Data for this exercise Block Start

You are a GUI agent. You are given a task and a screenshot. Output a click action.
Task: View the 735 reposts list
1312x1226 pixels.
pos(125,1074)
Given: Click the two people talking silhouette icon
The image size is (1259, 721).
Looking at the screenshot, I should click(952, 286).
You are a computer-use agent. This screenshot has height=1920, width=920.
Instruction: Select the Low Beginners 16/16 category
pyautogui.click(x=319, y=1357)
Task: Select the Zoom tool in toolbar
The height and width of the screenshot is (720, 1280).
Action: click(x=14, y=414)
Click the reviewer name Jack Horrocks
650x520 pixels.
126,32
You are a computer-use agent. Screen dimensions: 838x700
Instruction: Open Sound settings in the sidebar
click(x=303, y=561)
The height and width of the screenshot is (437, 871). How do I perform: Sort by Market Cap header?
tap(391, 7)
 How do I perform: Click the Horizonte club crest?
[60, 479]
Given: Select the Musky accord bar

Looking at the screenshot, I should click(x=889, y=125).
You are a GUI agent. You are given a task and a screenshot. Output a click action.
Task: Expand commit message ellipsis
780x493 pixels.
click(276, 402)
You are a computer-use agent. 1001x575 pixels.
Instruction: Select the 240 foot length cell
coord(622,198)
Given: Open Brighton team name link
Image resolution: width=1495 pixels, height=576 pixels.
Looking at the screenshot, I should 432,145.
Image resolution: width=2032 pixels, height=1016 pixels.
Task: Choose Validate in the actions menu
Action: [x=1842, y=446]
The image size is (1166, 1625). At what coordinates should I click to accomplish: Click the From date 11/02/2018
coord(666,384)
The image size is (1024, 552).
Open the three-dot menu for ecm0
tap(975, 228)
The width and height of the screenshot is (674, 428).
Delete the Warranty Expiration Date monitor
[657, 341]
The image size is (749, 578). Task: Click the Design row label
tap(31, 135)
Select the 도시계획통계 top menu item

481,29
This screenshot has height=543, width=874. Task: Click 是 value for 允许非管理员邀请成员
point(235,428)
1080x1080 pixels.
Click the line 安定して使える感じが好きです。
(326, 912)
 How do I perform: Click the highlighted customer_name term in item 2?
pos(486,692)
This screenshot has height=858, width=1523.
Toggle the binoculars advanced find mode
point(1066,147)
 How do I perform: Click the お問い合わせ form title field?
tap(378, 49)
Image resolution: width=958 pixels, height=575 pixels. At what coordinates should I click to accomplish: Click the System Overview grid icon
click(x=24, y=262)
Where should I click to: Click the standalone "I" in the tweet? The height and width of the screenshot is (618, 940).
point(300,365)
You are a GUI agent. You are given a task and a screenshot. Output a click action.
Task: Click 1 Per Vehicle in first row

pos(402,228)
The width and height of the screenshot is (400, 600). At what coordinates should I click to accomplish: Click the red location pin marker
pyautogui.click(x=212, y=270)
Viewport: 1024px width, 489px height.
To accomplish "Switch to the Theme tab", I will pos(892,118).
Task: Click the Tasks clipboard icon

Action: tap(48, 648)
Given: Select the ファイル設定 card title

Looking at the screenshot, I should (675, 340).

Data for this exercise Block End

Only the lines from the one with "The width and height of the screenshot is (400, 600)." through the last line of the records belong in the answer, each copied exactly.

§ Problem solution:
The width and height of the screenshot is (400, 600). At what coordinates should I click to accomplish: Click the red location pin marker
pyautogui.click(x=212, y=270)
Viewport: 1024px width, 489px height.
To accomplish "Switch to the Theme tab", I will pos(892,118).
Task: Click the Tasks clipboard icon

Action: tap(48, 648)
Given: Select the ファイル設定 card title

Looking at the screenshot, I should (675, 340).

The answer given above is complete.